Palace rules supreme
But all is not lost. Recall that the President once interceded to allow both the Citra-San Miguel Skyway Stage 3 and Metro Pacific's NLEX Connector to proceed as the Metro's first crosstown Expressway. We are in no doubt that President Aquino is serious about being remembered as the 'PPP infrastructure President' so motivation is not lacking in getting these projects running despite the corruption cleansing delays of the past 4 years.
As for being singled out, San Miguel can take heart. It is not alone. Metro Pacific's MERALCO is being prevented from recovering costs through a price hike. Ayala's Manila Water, along with Metro Pacific's Maynilad is under the same agony. Ayala's Globe and Metro Pac's Smart are being forced to refund customers. Almost all tollway operators have had all toll fee hikes languishing in the in-tray of the TRB for years.

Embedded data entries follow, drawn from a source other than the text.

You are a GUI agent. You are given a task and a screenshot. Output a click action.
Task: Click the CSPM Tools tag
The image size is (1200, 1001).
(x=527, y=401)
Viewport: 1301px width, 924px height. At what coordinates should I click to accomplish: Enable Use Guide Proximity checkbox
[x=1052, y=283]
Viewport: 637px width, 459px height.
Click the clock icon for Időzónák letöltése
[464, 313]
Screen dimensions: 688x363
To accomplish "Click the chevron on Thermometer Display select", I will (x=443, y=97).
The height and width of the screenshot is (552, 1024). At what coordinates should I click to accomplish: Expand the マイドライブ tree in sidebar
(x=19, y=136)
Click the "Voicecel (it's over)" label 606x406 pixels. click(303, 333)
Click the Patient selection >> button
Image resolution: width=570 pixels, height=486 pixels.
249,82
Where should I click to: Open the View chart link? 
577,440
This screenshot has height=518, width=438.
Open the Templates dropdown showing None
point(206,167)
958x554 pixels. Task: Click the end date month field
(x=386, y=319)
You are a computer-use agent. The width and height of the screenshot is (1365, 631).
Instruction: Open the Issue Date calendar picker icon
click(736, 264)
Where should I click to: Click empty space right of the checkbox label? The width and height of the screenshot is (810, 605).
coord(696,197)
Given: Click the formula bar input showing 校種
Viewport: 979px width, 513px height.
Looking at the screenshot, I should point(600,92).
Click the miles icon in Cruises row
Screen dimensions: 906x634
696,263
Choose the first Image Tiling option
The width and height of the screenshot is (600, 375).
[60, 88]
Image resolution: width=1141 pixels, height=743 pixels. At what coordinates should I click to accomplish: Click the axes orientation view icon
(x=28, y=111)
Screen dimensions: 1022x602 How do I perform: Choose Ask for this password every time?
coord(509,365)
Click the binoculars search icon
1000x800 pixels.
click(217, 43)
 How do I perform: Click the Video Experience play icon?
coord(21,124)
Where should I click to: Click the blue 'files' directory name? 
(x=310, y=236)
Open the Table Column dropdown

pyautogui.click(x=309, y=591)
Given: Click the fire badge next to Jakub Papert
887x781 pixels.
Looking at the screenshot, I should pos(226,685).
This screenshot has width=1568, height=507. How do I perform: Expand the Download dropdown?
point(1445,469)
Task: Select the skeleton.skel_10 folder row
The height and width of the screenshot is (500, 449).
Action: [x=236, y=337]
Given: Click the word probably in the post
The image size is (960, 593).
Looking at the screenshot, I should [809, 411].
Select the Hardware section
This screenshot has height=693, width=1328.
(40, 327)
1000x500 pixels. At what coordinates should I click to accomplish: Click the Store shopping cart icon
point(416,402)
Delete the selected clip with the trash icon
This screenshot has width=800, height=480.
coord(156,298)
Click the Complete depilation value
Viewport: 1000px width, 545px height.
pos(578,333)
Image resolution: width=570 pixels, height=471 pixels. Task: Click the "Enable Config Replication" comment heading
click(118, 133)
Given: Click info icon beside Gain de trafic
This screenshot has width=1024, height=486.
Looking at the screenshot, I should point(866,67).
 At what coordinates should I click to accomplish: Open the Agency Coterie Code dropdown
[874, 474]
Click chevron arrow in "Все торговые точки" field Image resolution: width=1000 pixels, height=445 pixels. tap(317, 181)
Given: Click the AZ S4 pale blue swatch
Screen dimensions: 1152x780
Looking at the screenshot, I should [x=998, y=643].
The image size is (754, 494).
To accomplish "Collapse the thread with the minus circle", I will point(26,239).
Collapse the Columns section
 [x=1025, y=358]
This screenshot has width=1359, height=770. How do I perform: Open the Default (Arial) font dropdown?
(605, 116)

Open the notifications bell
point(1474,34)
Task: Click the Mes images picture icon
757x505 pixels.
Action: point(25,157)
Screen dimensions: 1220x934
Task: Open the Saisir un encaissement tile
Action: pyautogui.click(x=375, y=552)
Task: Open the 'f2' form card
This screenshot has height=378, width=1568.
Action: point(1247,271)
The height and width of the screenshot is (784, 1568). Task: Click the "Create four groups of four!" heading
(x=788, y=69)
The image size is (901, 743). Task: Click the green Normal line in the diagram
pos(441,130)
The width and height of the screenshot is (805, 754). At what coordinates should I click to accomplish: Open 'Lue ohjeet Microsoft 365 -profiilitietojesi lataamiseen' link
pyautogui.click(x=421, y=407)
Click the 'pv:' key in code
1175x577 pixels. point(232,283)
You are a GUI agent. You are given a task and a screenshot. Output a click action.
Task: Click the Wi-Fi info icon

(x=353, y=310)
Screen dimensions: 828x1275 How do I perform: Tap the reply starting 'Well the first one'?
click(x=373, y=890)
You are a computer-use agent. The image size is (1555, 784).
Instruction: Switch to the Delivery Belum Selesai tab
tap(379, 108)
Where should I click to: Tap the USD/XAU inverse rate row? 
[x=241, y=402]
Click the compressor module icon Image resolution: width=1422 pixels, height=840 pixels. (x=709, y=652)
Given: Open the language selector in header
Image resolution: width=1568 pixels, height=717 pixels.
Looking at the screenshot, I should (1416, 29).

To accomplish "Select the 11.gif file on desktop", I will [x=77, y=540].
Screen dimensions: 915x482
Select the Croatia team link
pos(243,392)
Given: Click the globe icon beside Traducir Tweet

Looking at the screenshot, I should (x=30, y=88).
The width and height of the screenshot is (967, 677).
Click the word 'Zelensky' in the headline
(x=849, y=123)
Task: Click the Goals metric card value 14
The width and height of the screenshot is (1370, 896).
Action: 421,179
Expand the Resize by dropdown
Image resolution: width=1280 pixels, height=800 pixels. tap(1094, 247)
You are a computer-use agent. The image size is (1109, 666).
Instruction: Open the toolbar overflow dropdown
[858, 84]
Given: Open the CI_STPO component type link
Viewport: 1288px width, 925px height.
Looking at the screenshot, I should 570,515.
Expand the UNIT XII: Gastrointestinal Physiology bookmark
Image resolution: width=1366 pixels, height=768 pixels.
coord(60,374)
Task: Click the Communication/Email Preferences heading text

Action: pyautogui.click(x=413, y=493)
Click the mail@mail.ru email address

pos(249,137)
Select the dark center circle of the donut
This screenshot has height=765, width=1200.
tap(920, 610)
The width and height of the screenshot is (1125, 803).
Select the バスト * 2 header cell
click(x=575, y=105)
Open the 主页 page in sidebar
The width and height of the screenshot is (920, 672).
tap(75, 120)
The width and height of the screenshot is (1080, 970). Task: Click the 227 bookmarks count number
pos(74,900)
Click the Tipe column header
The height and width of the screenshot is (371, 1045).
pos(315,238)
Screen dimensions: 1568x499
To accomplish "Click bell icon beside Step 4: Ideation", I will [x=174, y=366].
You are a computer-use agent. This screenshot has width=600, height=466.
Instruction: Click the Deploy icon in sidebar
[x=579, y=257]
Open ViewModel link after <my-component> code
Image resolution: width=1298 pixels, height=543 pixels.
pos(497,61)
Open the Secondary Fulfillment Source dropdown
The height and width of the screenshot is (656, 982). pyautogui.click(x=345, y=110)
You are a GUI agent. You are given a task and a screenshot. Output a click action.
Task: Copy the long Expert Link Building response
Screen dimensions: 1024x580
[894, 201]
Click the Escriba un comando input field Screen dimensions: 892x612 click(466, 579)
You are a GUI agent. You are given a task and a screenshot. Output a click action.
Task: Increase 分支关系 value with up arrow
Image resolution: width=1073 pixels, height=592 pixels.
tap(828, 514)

Fig leaves and unfair treatment
If that's bad, what more for projects that were awarded but never implemented? Remember the Metro Manila PHILTRAK bus system that pre-dated Curitiba's Bus Rapid transit system in the 90's? There's a Bus Rapid transit system for Cebu coming soon but PHILTRAK's languishes in the archives of the newspapers. There's also the 2010 integration of the SCTEX to the NLEX, under Metro Pacific Tollways, which, among many benefits in BCDA savings, would have taken out the Dau and Mabalacat toll plazas for faster journeys. This remains in limbo and even under threat of a Swiss Challenge which is highly irregular considering the O&M of the SCTEX is already a signed and sealed contract and not an unsolicited proposal. Or could it be that the SCTEX, which can be argued to be better consolidated with TPLEX, be the fig leaf for slighted San Miguel at Metro Pacific's Expense? It was only a few years ago when San Miguel did say it was no longer interested in SCTEX. We hope that Atty. Casanova, the pro-active crusading chief of the BCDA, can appeal to the president's sense of justice and fair play. Nevertheless, as for San Miguel, you are not alone. And welcome to the club.